**Instructions for the task**
Read the data below. Every line holding the string "This" must be copied.

Collected data entries:
%%

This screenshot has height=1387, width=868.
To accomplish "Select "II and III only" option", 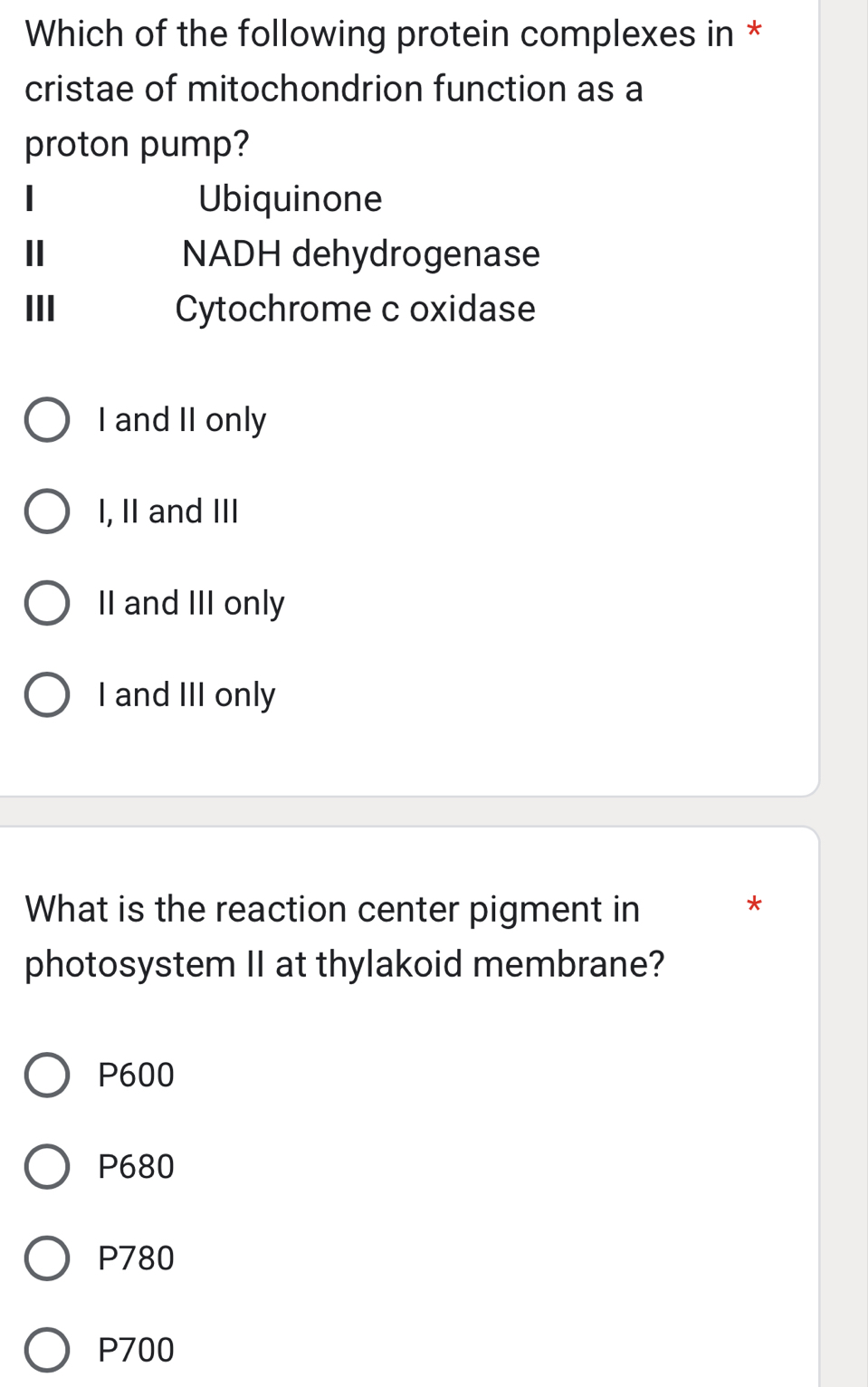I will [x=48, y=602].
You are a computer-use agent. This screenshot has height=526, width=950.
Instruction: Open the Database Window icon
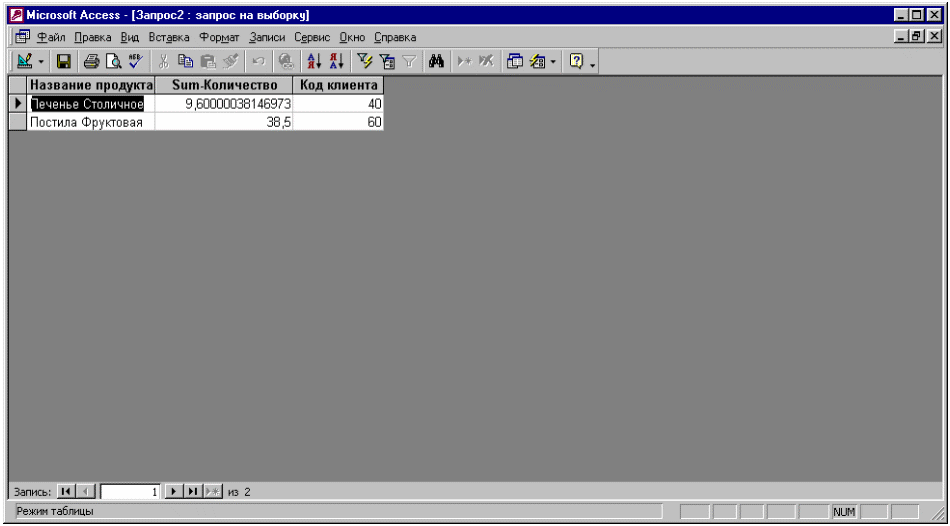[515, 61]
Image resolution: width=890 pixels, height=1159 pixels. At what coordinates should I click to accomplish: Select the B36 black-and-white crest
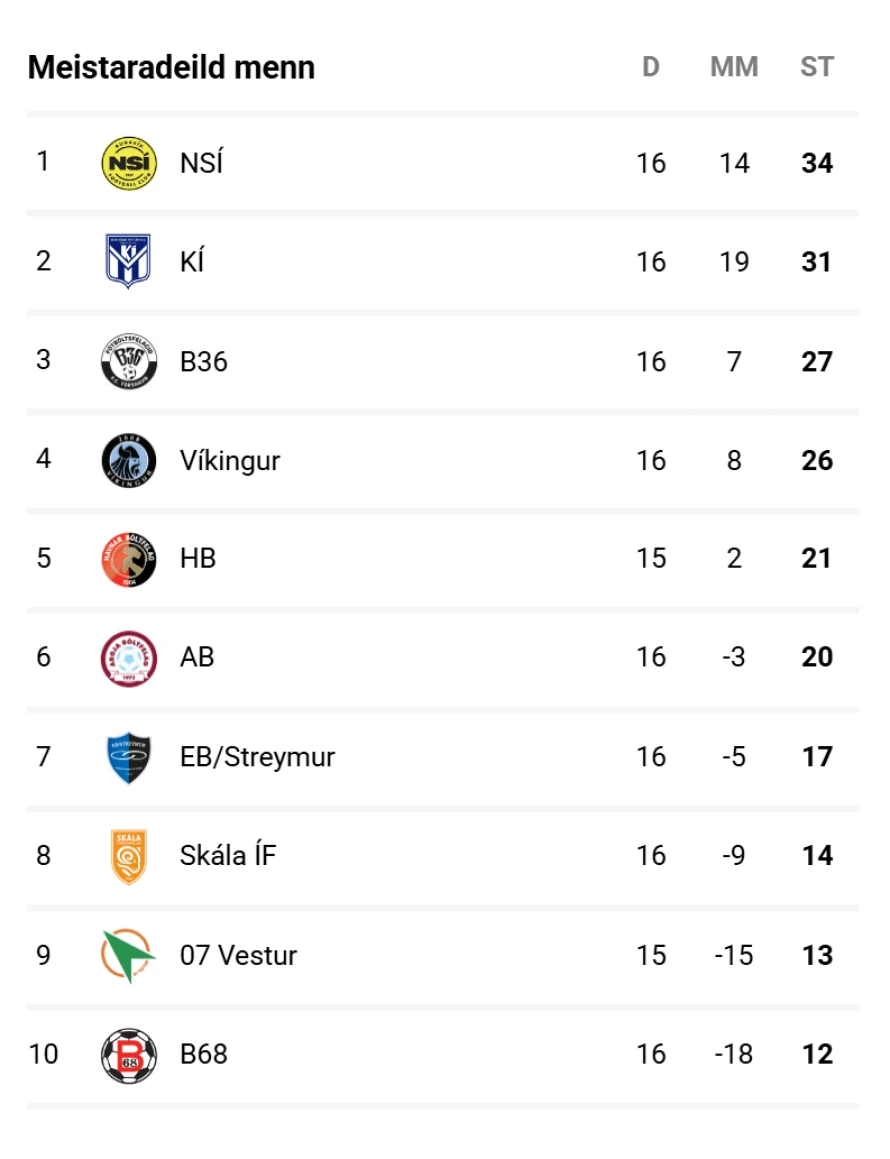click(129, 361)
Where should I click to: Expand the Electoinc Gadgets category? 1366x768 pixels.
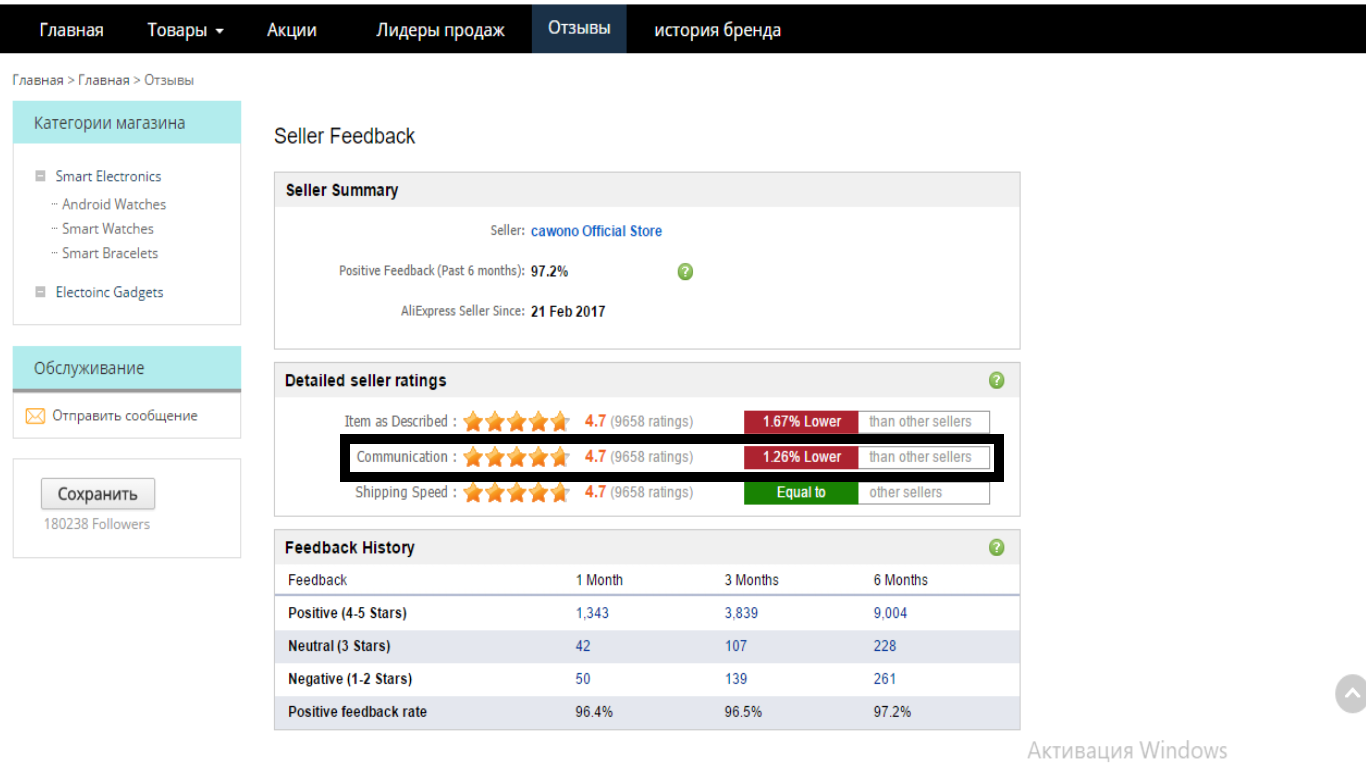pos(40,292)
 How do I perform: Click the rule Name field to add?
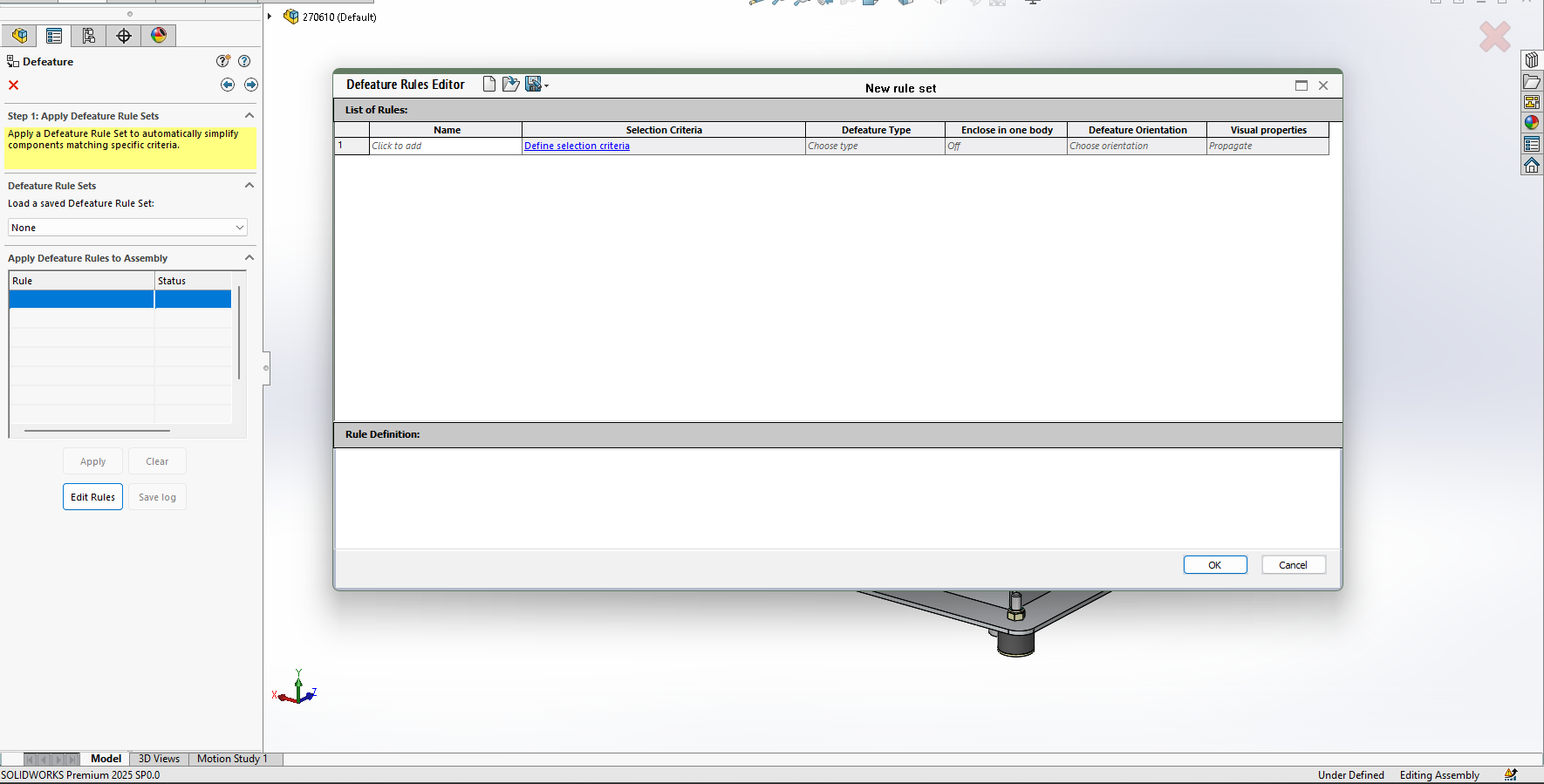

%%

**Your solution**
This screenshot has height=1387, width=868.
You are a computer-use agent. This screenshot has height=526, width=950.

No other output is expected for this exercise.